Stored data
━━━━━━━━━━━━━━━━━━━━━━━━━━━━━━

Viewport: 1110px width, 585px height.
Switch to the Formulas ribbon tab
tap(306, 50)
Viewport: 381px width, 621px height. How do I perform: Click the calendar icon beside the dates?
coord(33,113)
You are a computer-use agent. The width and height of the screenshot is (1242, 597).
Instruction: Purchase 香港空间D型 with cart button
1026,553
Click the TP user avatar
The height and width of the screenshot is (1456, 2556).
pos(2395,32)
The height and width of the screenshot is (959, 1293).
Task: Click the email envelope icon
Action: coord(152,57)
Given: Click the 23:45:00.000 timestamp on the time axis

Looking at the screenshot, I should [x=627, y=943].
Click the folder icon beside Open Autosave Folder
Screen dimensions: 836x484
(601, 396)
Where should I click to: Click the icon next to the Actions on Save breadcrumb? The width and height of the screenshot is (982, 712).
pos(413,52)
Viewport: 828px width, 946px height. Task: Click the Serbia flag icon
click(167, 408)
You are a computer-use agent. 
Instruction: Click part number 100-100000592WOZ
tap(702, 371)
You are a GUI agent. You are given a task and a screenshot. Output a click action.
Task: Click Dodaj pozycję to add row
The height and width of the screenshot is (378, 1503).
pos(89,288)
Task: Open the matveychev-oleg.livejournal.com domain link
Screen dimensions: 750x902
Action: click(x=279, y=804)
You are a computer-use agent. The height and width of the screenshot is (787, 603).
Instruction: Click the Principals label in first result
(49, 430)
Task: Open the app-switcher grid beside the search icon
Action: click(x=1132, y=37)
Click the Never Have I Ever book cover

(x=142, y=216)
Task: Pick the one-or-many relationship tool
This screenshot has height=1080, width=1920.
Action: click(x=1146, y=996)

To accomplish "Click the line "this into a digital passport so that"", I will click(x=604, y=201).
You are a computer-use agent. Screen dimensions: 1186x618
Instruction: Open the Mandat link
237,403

━━━━━━━━━━━━━━━━━━━━━━━━━━━━━━

- _Work request_
Return only the lines between the one holding "Screen dimensions: 750x902" and the one holding "Task: Pick the one-or-many relationship tool", inclusive, exactly as they appear above.

- _Solved problem_
Screen dimensions: 750x902
Action: click(x=279, y=804)
You are a computer-use agent. The height and width of the screenshot is (787, 603).
Instruction: Click the Principals label in first result
(49, 430)
Task: Open the app-switcher grid beside the search icon
Action: click(x=1132, y=37)
Click the Never Have I Ever book cover

(x=142, y=216)
Task: Pick the one-or-many relationship tool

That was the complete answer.